Infisical Update – June 2023

June has been another month with many amazing updates. You can read more about all of those below. ✨

1: Ability to query and fetch back secrets in plaintext.

First up is the new addition of (optional) REST API endpoints that can be used to fetch secrets back from Infisical in plaintext.

Previously, in order for applications to consume secrets stored with Infisical via REST API, developers needed to manually fetch back encrypted secrets and perform cumbersome, client-side decryption operations to maintain the platform's end-to-end encryption (E2EE) property. After much discussion with users, however, we found E2EE to be perceived more as a nice-to-have rather than a must-have feature; in fact, companies self-hosting Infisical cared little about E2EE, so long as secrets remained encrypted at rest and secured in transit with TLS. Seeing that other solutions in the market don't impose E2EE and maintain good security posture, we decided to allow users to opt their projects out of E2EE in order to be able to query and fetch their secrets back in plaintext from Infisical.

This topic deserves a separate blog post but, in any case, we felt it important to include some of the key considerations above.

2: Ability to organize and nest secrets in folders.

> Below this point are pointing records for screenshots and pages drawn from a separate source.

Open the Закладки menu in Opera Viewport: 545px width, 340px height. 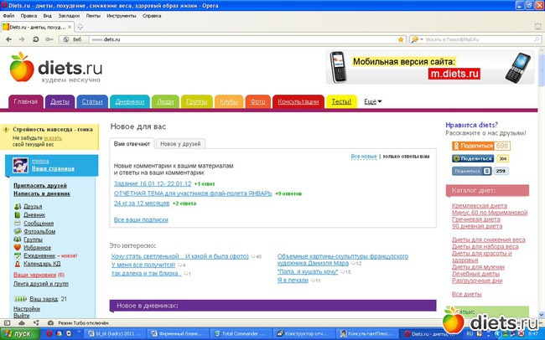pos(71,16)
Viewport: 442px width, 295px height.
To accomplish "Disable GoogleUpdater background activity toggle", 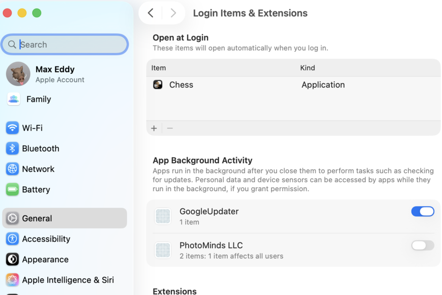I will pyautogui.click(x=422, y=211).
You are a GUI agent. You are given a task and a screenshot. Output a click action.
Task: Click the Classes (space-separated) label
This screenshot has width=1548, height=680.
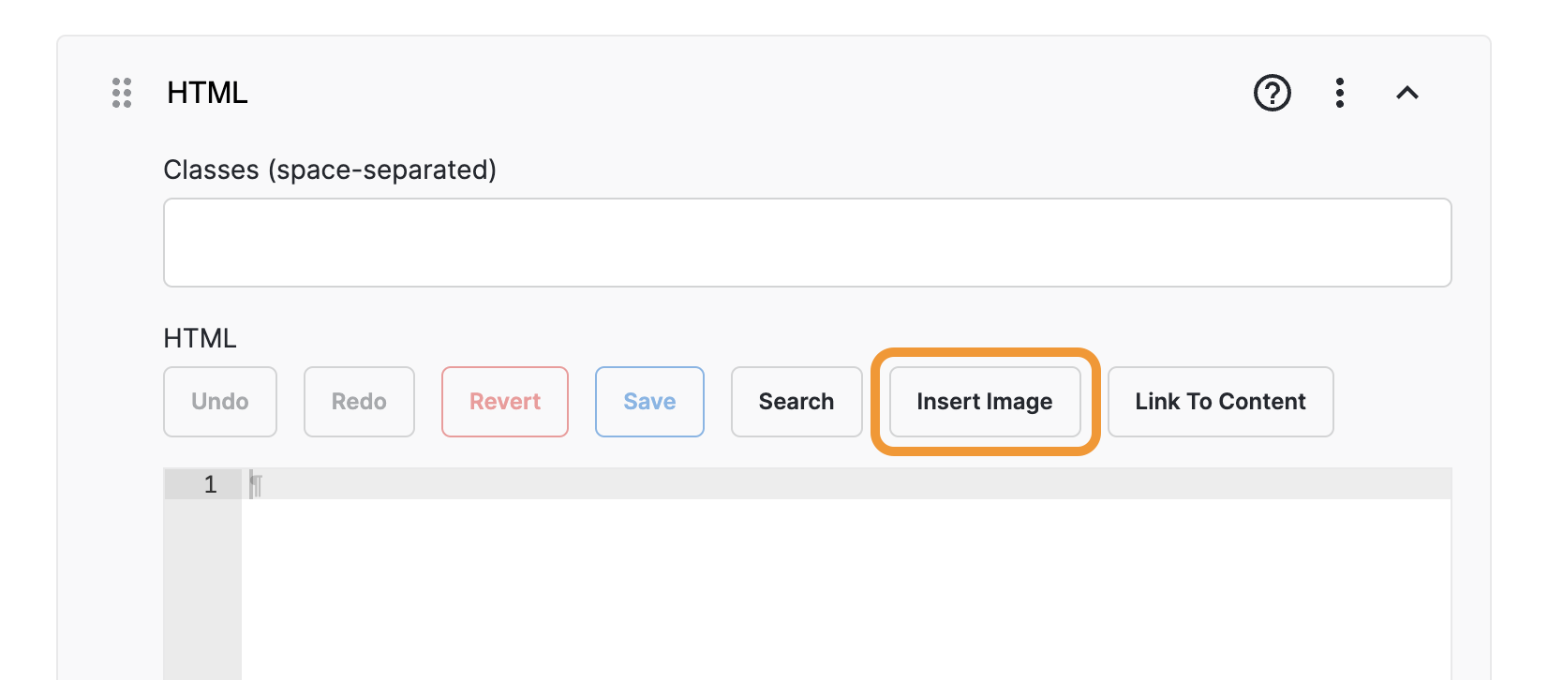tap(330, 170)
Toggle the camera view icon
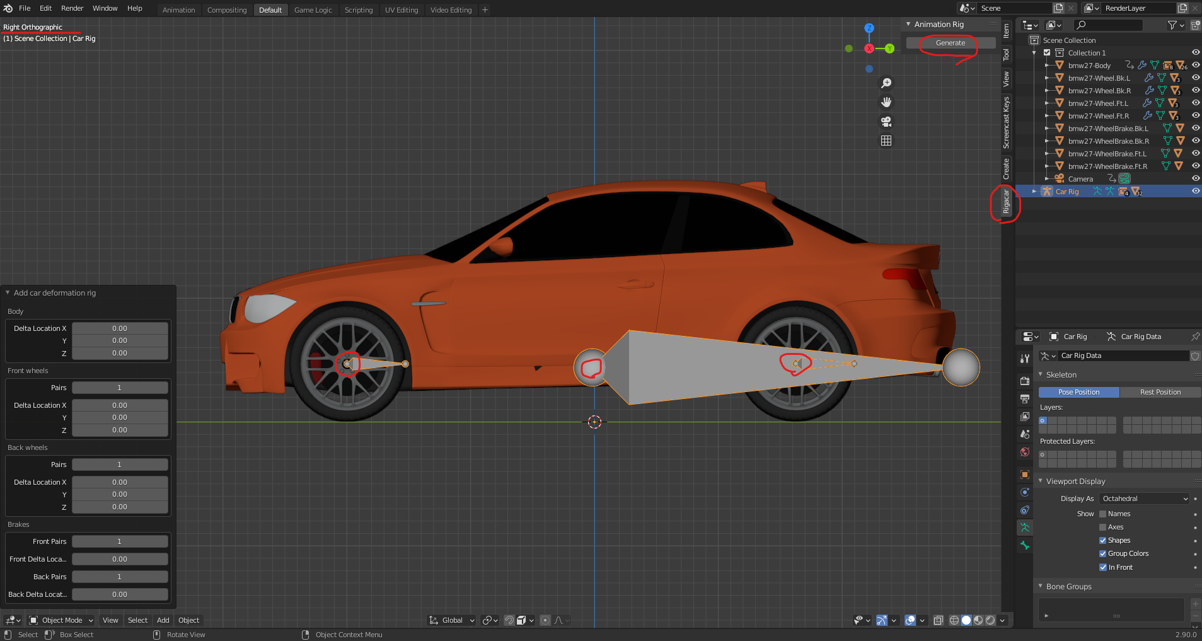 pos(886,122)
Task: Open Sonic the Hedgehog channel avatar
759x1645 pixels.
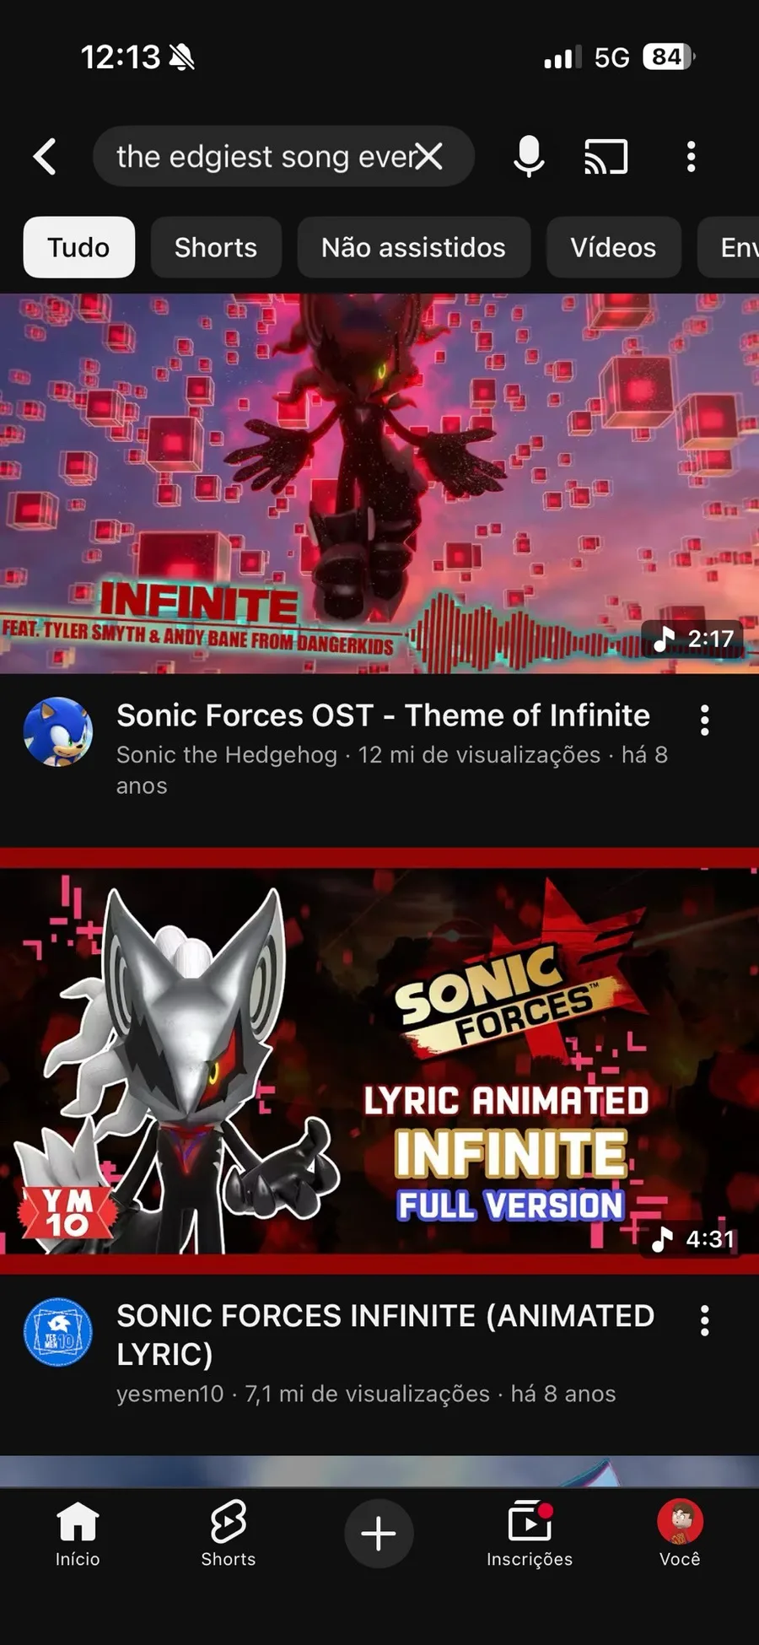Action: [x=58, y=732]
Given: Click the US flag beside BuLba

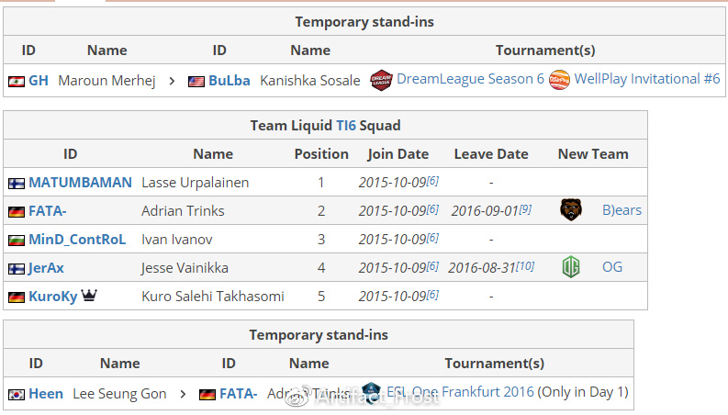Looking at the screenshot, I should pos(196,81).
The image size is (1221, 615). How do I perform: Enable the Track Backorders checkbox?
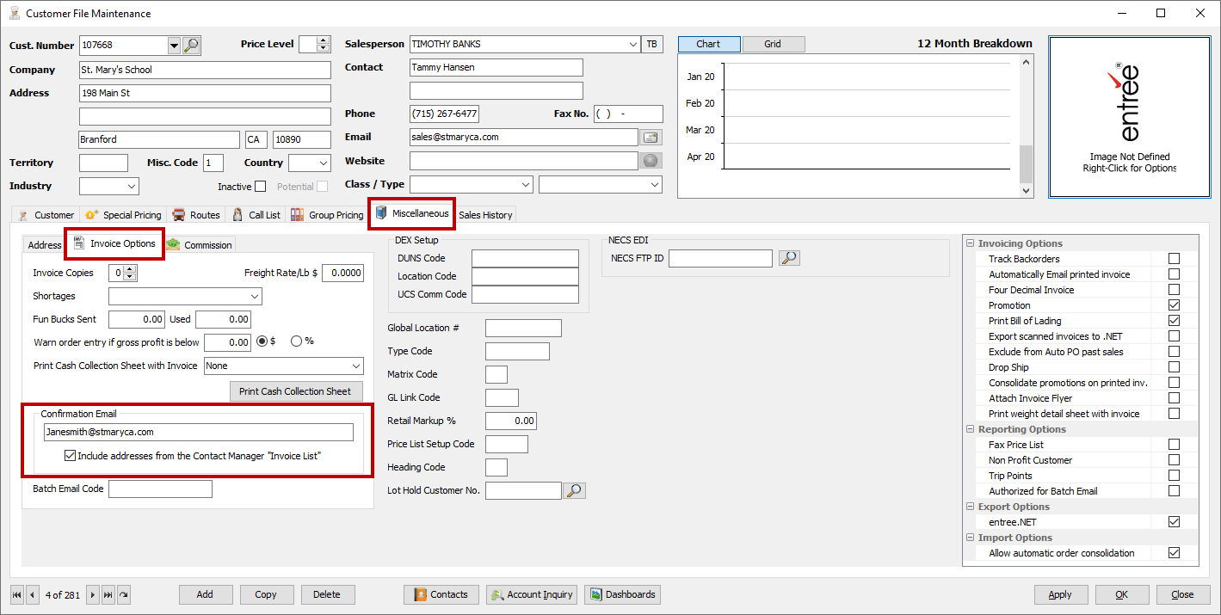click(1175, 258)
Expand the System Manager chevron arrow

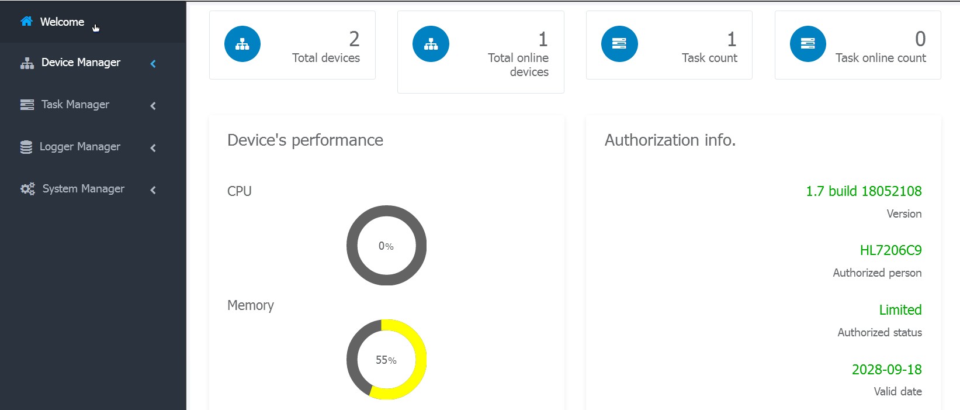click(x=153, y=190)
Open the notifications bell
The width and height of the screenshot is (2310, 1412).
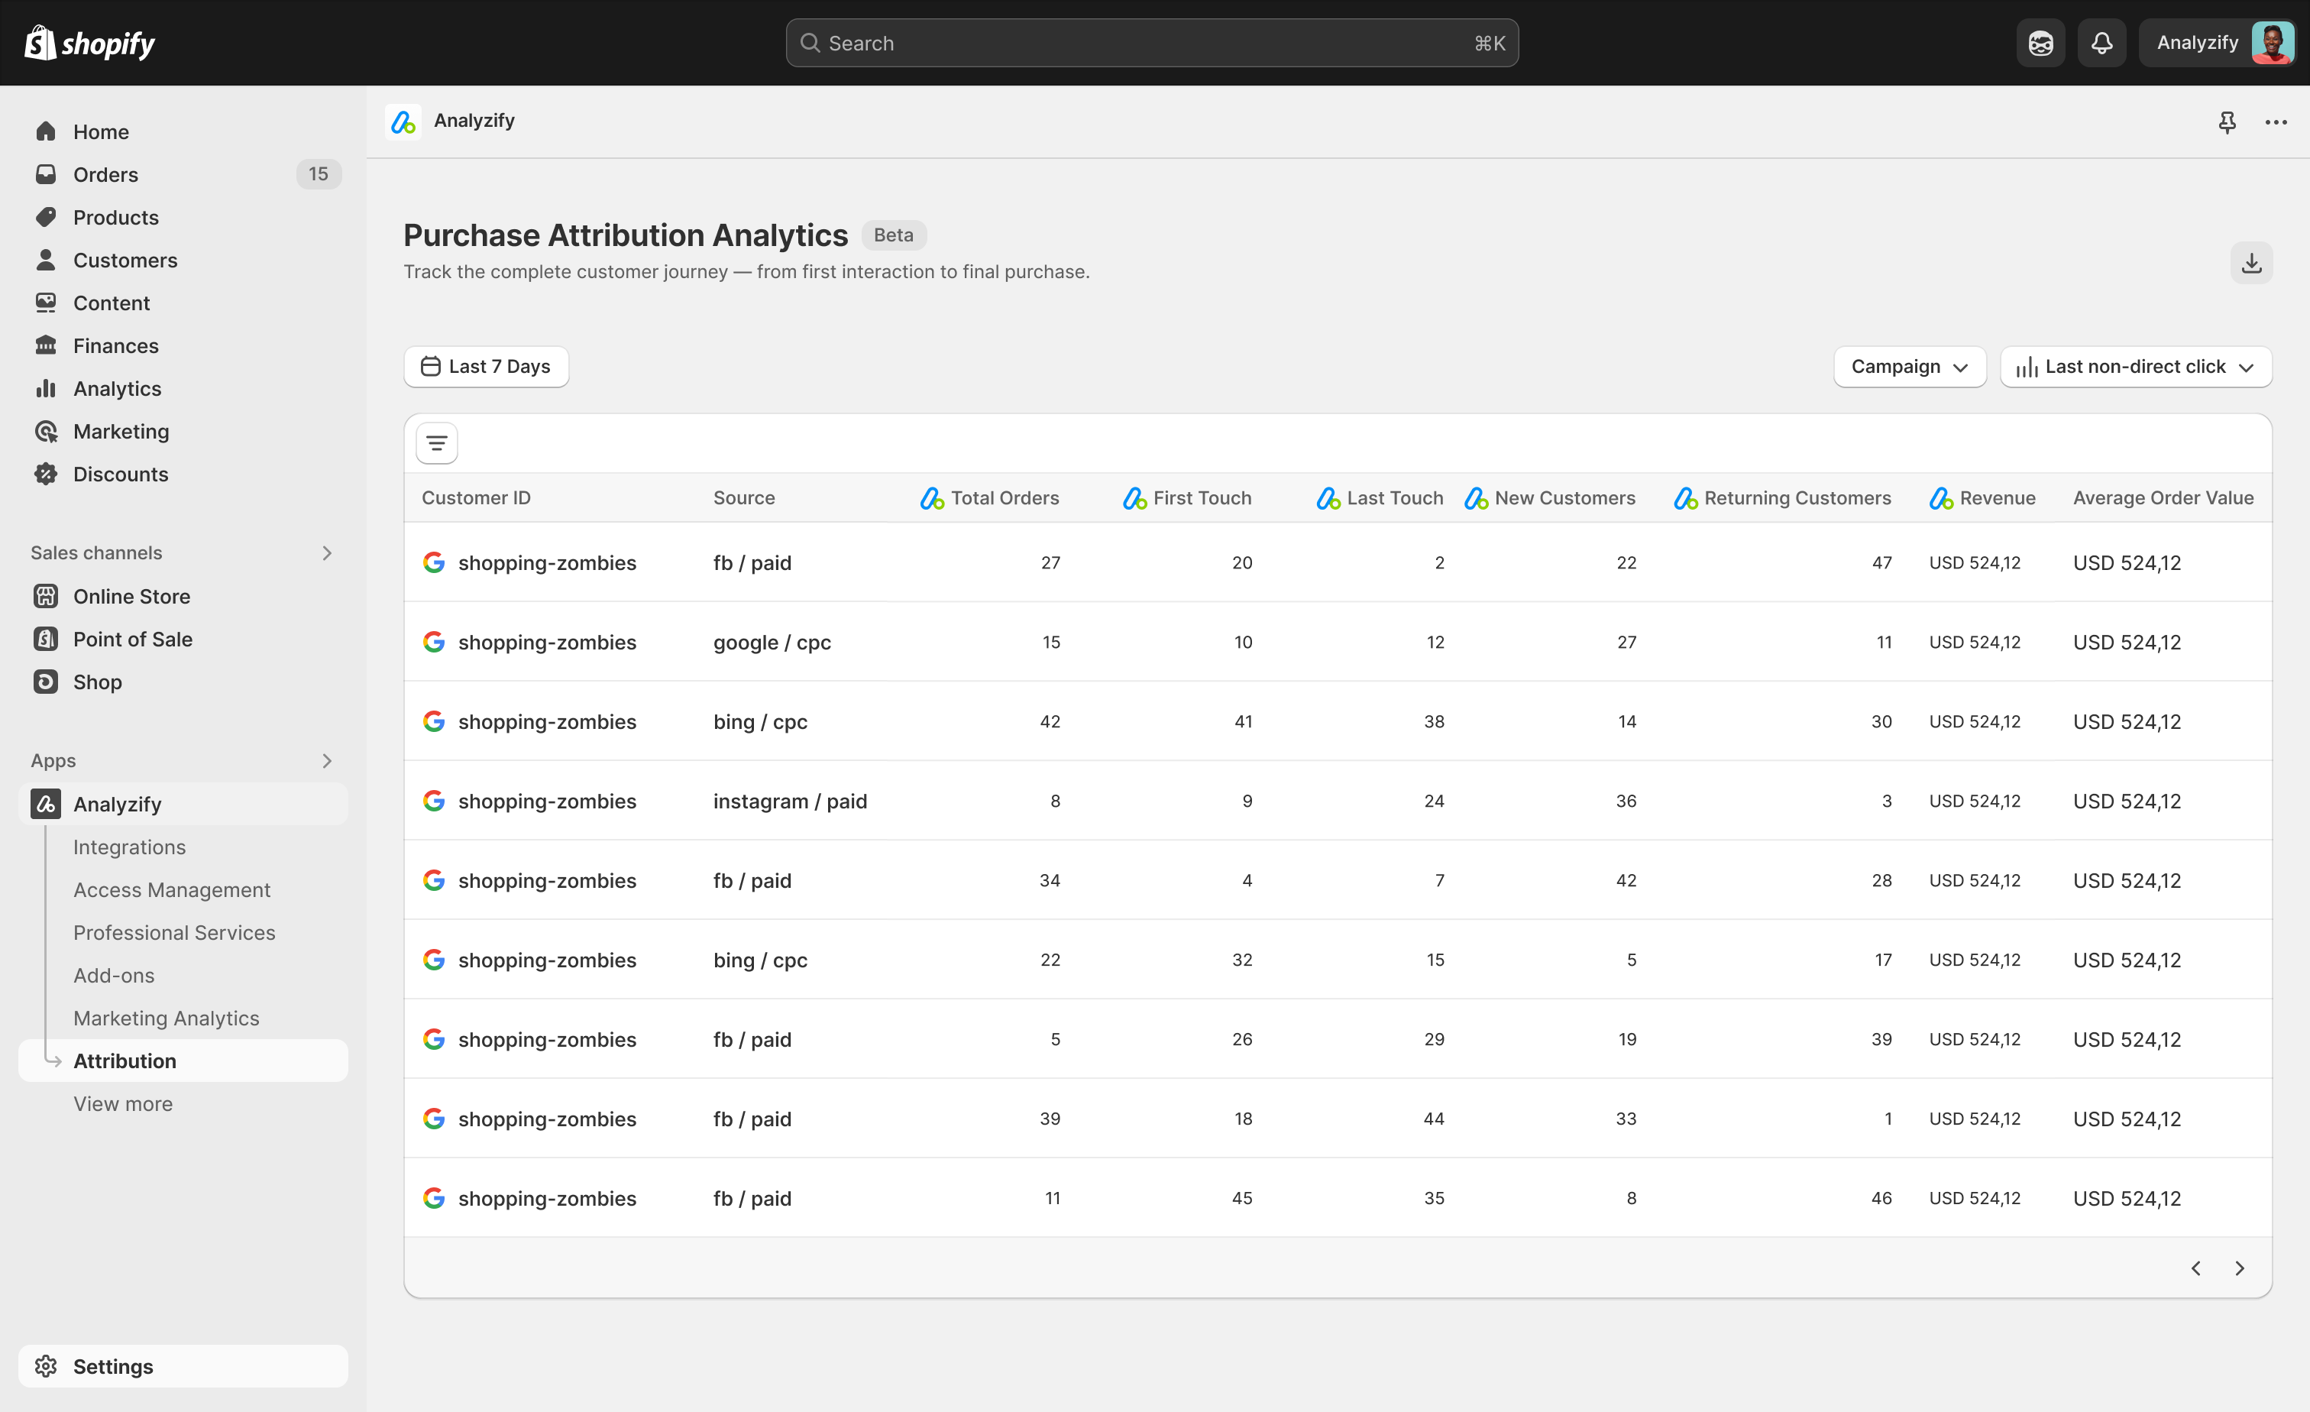click(x=2101, y=43)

Next up, folders enable secrets, of different types belonging to distinct services, to be stored under one project within unique paths. Here, we present a versatile but common structure that lets you better organize secrets for more advanced use-cases. To get a better understanding, check out the nested folder structure below:

|-- microservice1
|---- environment-variables
|---- users
|------ oauth-tokens
|------ api-keys
|-- microservice2
|---- environment-variables

In this example for some hypothetical infrastructure with two micro-services, the structure allows you to store the environment variables for each micro-service under the respective /environment-variables folder for it. It also allows you to store user-specific secrets for micro-service 1 under the /users folder. Given this structure, when a client wishes to fetch the environment variables for micro-service 1, it can specify the path to the secrets it wishes to fetch from such as /microservice1/environment-variables. By extending this example, you can see how we may use folders to accommodate for advanced use-cases.

Check out the documentation for the folders feature here.

To note, we've built the folders feature with integrations in mind. So, when using an integration such as Infisical-Vercel, you can indicate which path you want to sync secrets from (default is /).

3: Support for multi-line secrets.

After hearing your feedback, we've added support for the storage of multi-line secrets such as certificates and RSA keys etc.

For example, this type of secret is now supported:

4: Infisical completed a full-coverage, gray-box penetration test (pentest).

As part of our security program, we commissioned cybersecurity firm Oneleet to perform a full-coverage, gray box pentest against the application’s entire attack surface to identify vulnerabilities, according to industry standards (such as OWASP ASVS, WSTG, TOP-10). The process lasted from May-June throughout which several minor vulnerabilities were discovered and remediated. Following remediation, Oneleet provided a remediation report and letter of attestation for the conducted pentest.

You can read more about the pentest here and request a copy of either remediation report / letter of attestation by contacting our team.

5: Native integrations for Checkly and HashiCorp Vault and a new Terraform provider.

Every month, we add more native integrations to Infisical so that secrets can be synced to other platforms like Vercel, Netlify, Github, GitLab, etc. This month, upon request, we added integrations for Checkly, an API & E2E monitoring platform, HashiCorp Vault, a tool for securely accessing secrets, and Terraform.

The Checkly integration allows developers to sync secrets from Infisical to Checkly at the global level. Meanwhile, the Vault integration allows developers to specify the Vault Cluster URL, namespace, and engine/secrets paths to sync secrets to; the integration uses Vault's AppRole mode of authentication. We also released a Terraform provider for users of Terraform which you can read more about here.

6: Revised usage and billing experience in Infisical Cloud.

Infisical Cloud now comes with a revised usage and billing page which organizations can use to monitor and update their existing plan, usage, and billing information. Amongst many improvements to the previous experience, here are a few that stand out:

Ability to update invoice details like organization name, email recipient, tax identification numbers.
Ability to view current usage information in the context of plan limits.
Ability to compare plan offerings against each other via one unified view.

7. Restyling & performance improvements

As part of making the platform experience feel more uniform, cohesive, and fast, we standardized the look and feel of the billing and usage, organization settings, user settings, and project settings pages. This meant reducing the variation in button types to primary and secondary, sticking to a smaller selection of font sizes, and introducing tabs to better organize content within pages, as opposed to having really long pages.

Beyond styling, we improved the performance and reliability of the integrations page. We also made a few DX improvements such as setting up ESLint for more consistent styling across the codebase.